Data supplied:
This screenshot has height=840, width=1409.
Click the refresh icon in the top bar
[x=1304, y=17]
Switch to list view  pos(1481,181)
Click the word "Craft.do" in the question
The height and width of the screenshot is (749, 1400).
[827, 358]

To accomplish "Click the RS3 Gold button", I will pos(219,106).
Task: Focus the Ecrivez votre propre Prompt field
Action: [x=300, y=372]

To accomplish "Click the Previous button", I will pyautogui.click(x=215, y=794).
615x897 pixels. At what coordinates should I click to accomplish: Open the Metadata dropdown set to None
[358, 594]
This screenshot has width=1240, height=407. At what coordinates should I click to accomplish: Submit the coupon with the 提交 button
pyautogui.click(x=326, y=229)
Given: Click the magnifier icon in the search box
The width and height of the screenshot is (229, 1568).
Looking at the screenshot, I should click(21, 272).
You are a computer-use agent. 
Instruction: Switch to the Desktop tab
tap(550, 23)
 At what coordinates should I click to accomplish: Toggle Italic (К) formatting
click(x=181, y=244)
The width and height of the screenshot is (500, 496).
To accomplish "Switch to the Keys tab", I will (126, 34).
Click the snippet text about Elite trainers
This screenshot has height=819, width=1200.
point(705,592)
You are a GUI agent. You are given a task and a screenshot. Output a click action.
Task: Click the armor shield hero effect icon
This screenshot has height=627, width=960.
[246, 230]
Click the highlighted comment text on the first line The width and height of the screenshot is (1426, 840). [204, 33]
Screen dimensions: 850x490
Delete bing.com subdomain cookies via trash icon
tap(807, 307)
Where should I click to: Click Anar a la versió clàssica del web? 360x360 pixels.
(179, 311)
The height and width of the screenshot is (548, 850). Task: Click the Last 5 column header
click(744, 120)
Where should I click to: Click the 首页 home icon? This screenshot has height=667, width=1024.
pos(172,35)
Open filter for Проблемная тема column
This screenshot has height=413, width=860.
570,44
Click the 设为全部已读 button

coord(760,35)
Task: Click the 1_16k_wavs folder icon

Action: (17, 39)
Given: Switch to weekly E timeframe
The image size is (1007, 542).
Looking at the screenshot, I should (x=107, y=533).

Aim: Copy out everything in the listing from the line containing "Given: Click the" down to the line containing "tap(550, 23)", reproducing each line exactly as it appears.

Response:
Given: Click the magnifier icon in the search box
The width and height of the screenshot is (229, 1568).
Looking at the screenshot, I should click(21, 272).
You are a computer-use agent. 
Instruction: Switch to the Desktop tab
tap(550, 23)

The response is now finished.